All schools in Upshur County will close at 1 p.m. today. All B-UHS sporting events today are canceled.

Pac-Man and Picasso: WVU researcher pushes the boundaries of learning in mathematics education

Keri Valentine, associate professor of mathematics education, has turned to Pac-Man and Picasso as new ways of engaging students in math learning. (WVU Illustration / Graham Curry)
Keri Valentine, associate professor of mathematics education, has turned to Pac-Man and Picasso as new ways of engaging students in math learning. (WVU Illustration / Graham Curry)

Earth is a round planet where flat surfaces and perfect shapes are scarce, but assignments in many geometry courses are completed on grid paper with simplified line segments and symmetrical polygons.

According to Keri Valentine, associate professor of mathematics education in the West Virginia University College of Education and Human Services, lived experiences of space are not typically incorporated into geometry classrooms. Instead, mathematics educators focus on basic points of knowledge, and the geometric concepts students learn do not reflect the world around them.

Valentine recently published an article in the Journal for Research in Mathematics Education that describes how students engaged with geometry lessons that challenged their notions of traditional geometry.

“As mathematicians, we need ways to comprehend abstract phenomena characterizing our complex world,” Valentine said. “To do this, we create disciplines like set theory, representing the dynamic and infinite with static and fixed terms. What happens when we take that as being real instead of a representation of something real is that we inadvertently teach our students that discrete notions of space are closer to truth than their lived experiences of naturally continuous space.”

To engage the students in new ways of thinking, Valentine created a website where she developed a series of cases as alternative perspective. The cases included images such as x-rays, cat scans, Picasso’s paintings and Pac-Man’s maze.

Students were asked to grasp space by answering questions that encouraged them to use their bodies to imagine how they would move through these images. For example, Valentine asked the students to think about what happened to Pac-Man after he exited the right gate of his maze and before he reemerged though the left gate. Though the image of the maze is flat, Pac-Man’s movement between the entrance and exit suggests that the maze has more dimensions than meet the eye.

“I was really trying to push that we might be limited by our bodies in how we move and perceive the world, but just because out bodies limit us doesn’t mean that something isn’t possible,” Valentine said.

The scenario exemplifies embodied cognition, a theory of learning that suggests that the act of reasoning, even concepts themselves, are shaped by certain bodily systems such as our visual and motor systems, as well as environmental possibilities for action. To perceive the world is also to perceive oneself.

In this case, Valentine found that the students’ imagination played a large role in their embodiment of geometric concepts. Through each learning exercise, students asked questions that led to further inquiry instead of finite solutions. The prompts led to continued learning and encouraged students to investigate complex concepts in a group setting.

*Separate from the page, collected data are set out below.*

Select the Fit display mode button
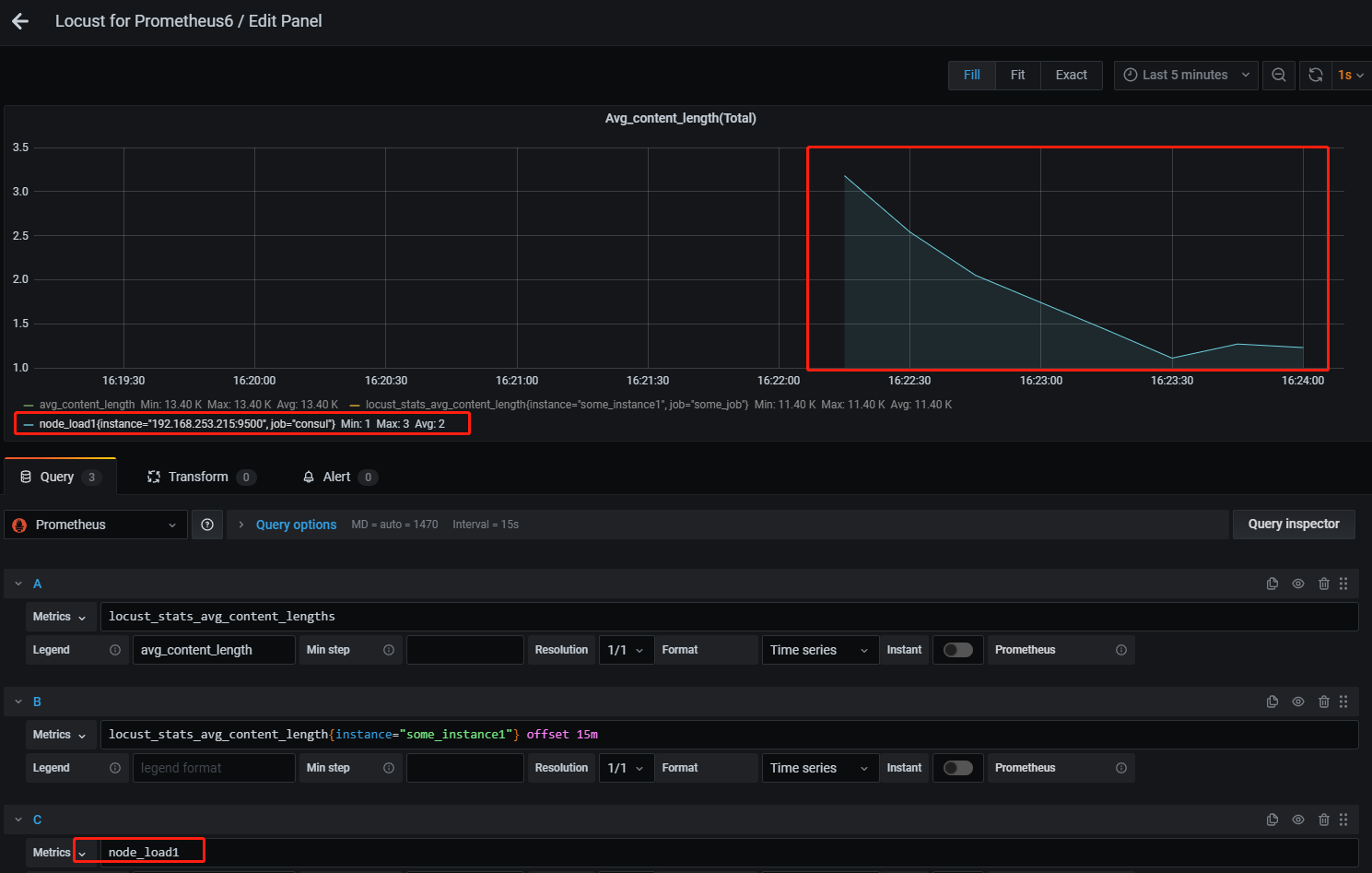 pos(1017,75)
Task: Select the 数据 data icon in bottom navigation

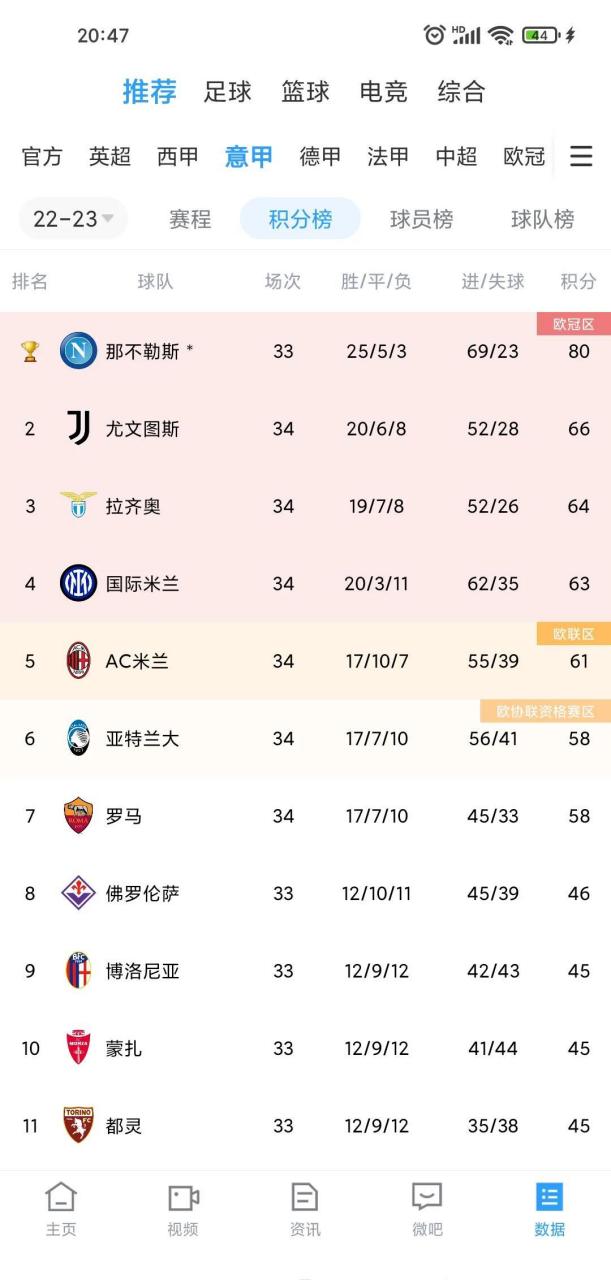Action: click(x=548, y=1207)
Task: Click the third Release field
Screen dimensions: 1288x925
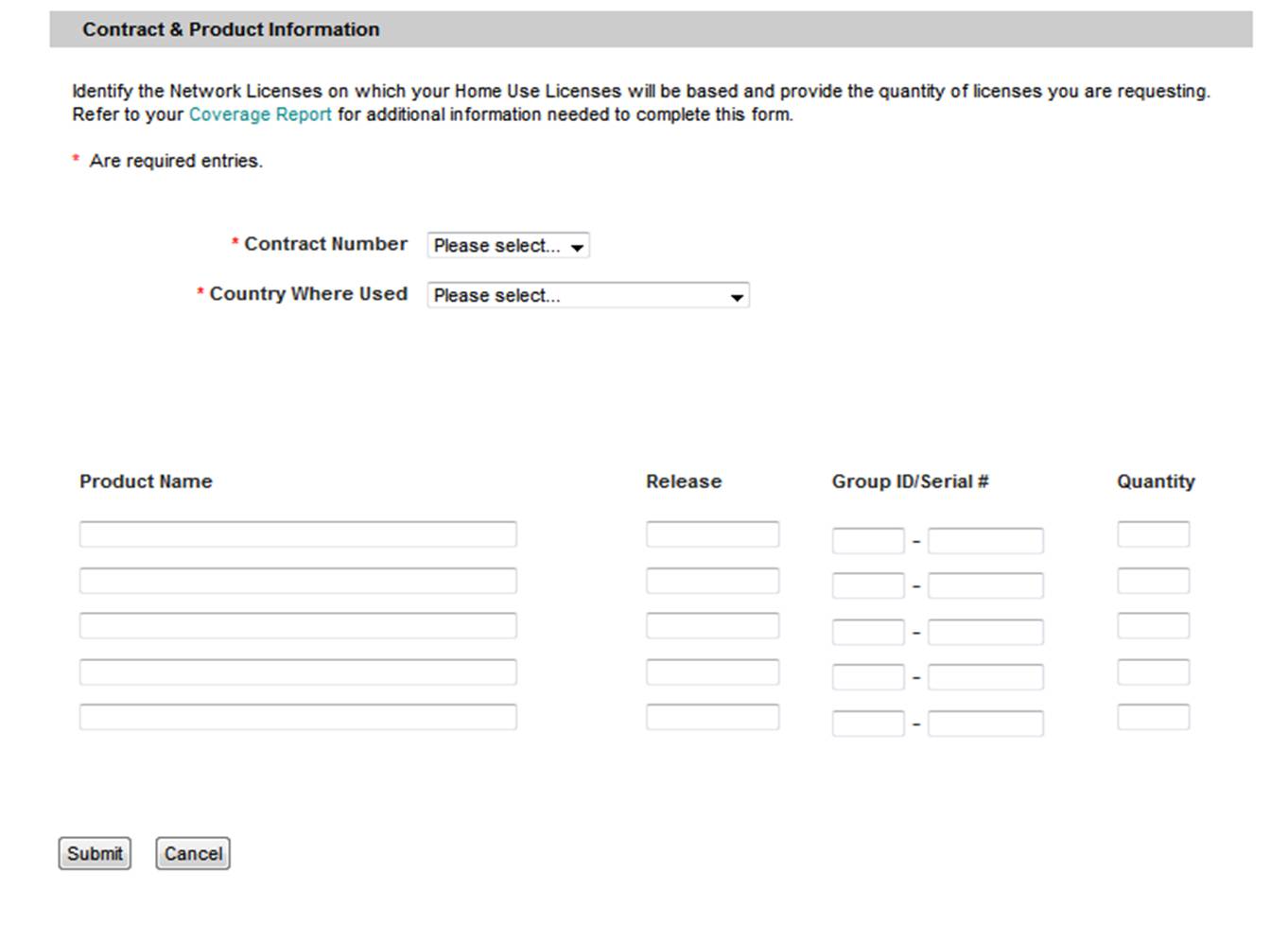Action: pos(712,625)
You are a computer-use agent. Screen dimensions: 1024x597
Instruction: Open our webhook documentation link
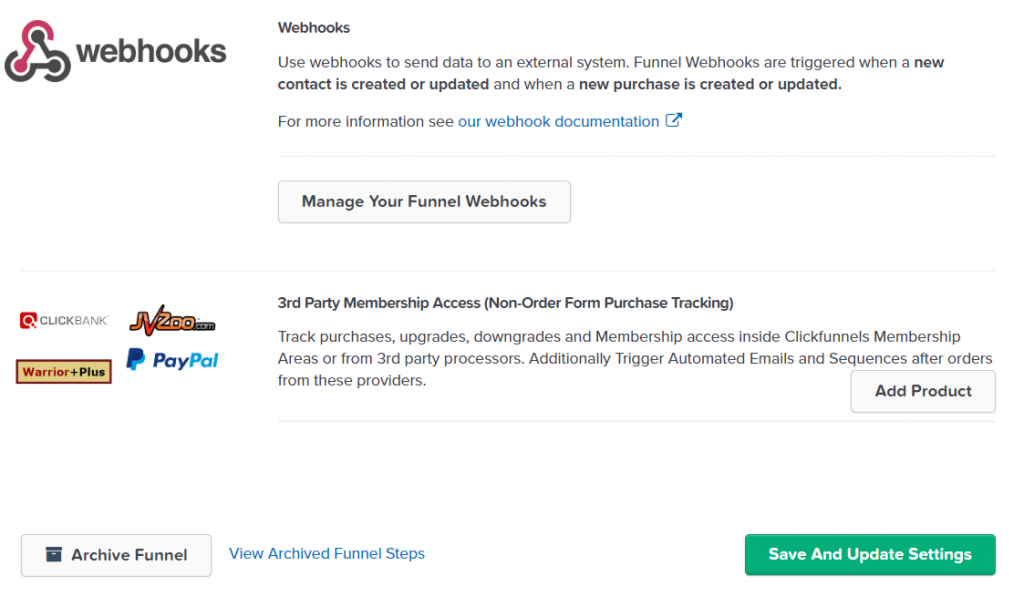click(558, 121)
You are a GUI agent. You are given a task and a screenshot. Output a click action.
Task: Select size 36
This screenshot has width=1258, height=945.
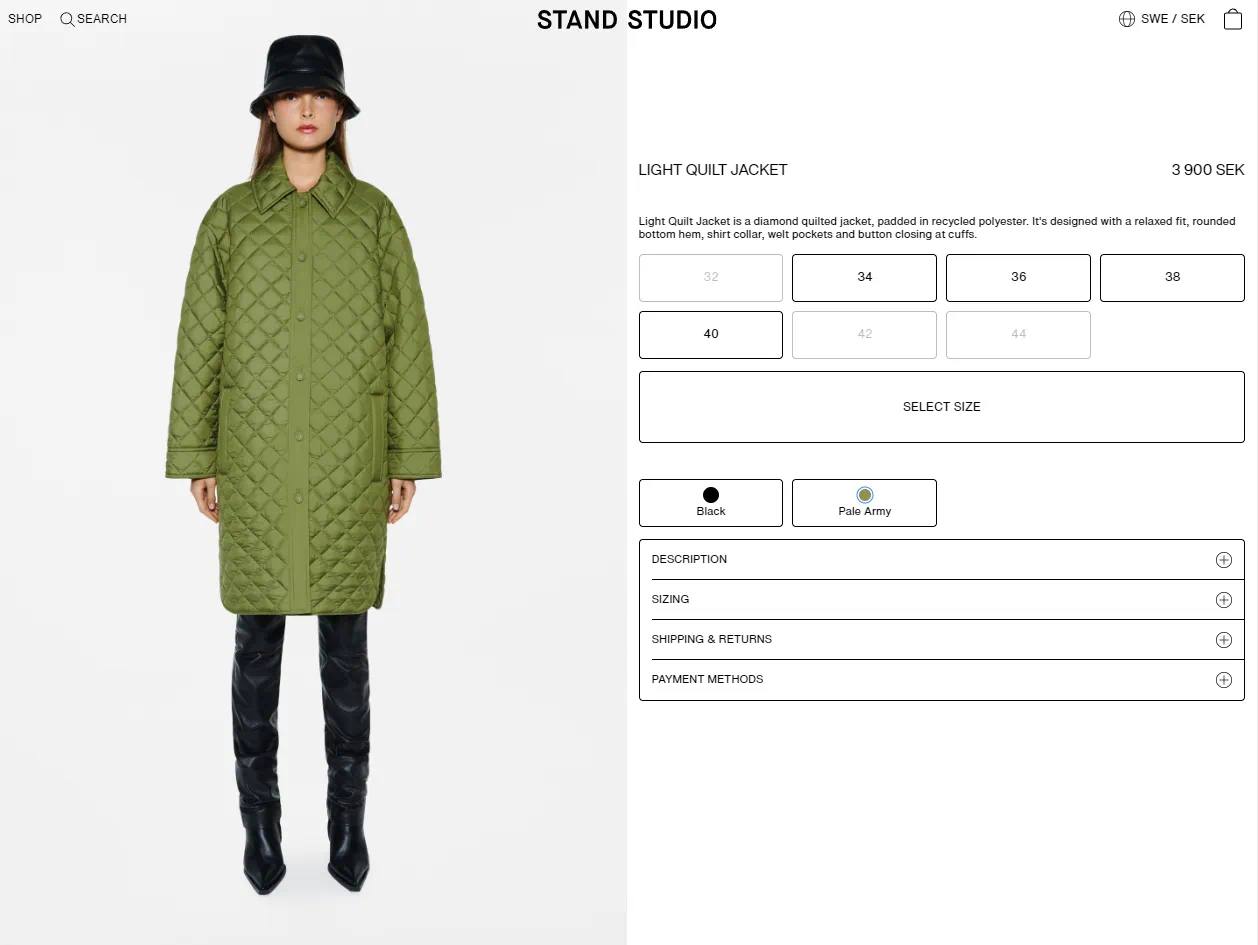pos(1018,277)
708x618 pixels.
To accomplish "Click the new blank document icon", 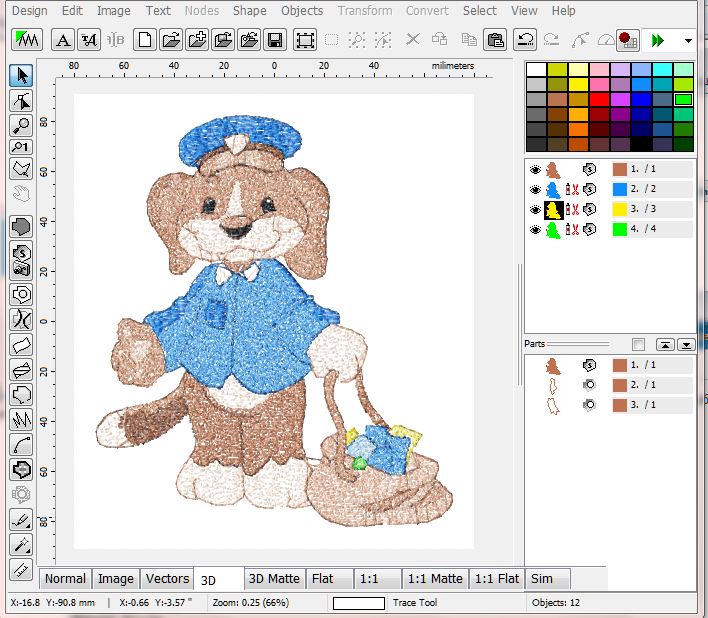I will [x=146, y=40].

“For me personally and in my own research agenda, it has helped me embrace our understanding of embodied cognition as not being just individual cognition, but as something we can investigate in communities,” Valentine said.

Valentine’s interest in this unique approach to geometry was sparked while she was working as a middle school mathematics teacher and a student introduced her to a film called “Flatland.” The 30-minute animated film is a story told from the perspective of a two-dimensional square who struggles with the notion of a third dimension. Valentine decided to share the film with her students and was impressed by their response.

“The first thing that happened was that students asked if there was a higher dimension, a fourth dimension,” Valentine said. “If this two-dimensional being can’t believe in a third dimension, then maybe as three-dimensional beings we don’t believe that there are higher dimensional beings. They thought about it first by imagining what could be possible, rather than in mathematical terms. It struck me that students could engage with mathematics by imagining possibilities or futures that are not really possible.”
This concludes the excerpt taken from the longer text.